::: Document passage
Submarine Inventor Charged With Murder in Death of Journalist
COPENHAGEN, Denmark — Danish inventor Peter Madsen was formally indicted Tuesday on charges of homicide in connection with the death in August of Kim Wall, a Swedish journalist who had boarded his submarine to interview him.Posted — Updated
COPENHAGEN, Denmark — Danish inventor Peter Madsen was formally indicted Tuesday on charges of homicide in connection with the death in August of Kim Wall, a Swedish journalist who had boarded his submarine to interview him.
Danish prosecutors and the Copenhagen police indicted Madsen on charges of killing Wall “with prior planning and preparation” — the equivalent of murder — according to a statement released by the police, as well as with dismemberment, indecent handling of a corpse and improper sexual relations. While a news release was posted online Tuesday, the actual wording of the charges is expected to be made public only next week.
Wall, a freelance journalist, vanished Aug. 10 after leaving the port of Copenhagen on the UC3 Nautilus, a submarine that Madsen had built and operated. Her torso was found on a beach on Amager Island near Copenhagen after 11 days, and divers later recovered her severed head and legs in plastic bags.
::::::
◆ Aim of the task ◆
Extract the stretch of the submarine inventor article from "Wall, a freelance" through "in plastic bags.", copying it word for word.
::: Exercise data
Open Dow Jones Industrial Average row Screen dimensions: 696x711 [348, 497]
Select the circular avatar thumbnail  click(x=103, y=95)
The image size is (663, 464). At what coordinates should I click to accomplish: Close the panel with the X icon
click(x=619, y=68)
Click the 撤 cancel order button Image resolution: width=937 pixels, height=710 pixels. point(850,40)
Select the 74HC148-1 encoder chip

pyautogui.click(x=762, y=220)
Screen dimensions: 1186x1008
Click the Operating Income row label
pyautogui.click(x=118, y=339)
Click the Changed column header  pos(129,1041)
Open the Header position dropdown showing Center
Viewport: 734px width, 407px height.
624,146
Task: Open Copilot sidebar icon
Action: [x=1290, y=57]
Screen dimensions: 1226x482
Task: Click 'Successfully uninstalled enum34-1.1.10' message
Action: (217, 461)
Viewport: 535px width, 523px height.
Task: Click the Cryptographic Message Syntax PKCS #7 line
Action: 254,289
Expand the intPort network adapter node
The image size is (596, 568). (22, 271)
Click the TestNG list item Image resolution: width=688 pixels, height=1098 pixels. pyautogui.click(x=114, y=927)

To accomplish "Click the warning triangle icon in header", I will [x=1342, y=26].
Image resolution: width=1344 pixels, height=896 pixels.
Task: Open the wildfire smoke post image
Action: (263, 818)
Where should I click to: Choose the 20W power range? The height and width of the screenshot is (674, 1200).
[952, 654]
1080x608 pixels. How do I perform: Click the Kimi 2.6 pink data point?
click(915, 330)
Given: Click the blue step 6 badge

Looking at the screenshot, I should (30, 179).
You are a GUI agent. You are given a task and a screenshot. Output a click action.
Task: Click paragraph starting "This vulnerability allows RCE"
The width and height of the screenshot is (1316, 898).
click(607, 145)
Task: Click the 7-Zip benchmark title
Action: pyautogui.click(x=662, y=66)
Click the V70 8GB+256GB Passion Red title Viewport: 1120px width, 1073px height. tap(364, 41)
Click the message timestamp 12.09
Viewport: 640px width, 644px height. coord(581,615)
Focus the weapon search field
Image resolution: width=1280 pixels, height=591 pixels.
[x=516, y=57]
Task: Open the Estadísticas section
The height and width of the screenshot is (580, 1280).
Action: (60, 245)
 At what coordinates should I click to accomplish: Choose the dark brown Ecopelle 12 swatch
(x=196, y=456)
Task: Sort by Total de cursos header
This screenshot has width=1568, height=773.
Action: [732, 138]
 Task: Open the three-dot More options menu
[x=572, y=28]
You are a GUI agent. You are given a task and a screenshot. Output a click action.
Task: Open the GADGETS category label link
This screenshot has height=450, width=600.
::::::
◆ Written solution ◆
Wall, a freelance journalist, vanished Aug. 10 after leaving the port of Copenhagen on the UC3 Nautilus, a submarine that Madsen had built and operated. Her torso was found on a beach on Amager Island near Copenhagen after 11 days, and divers later recovered her severed head and legs in plastic bags.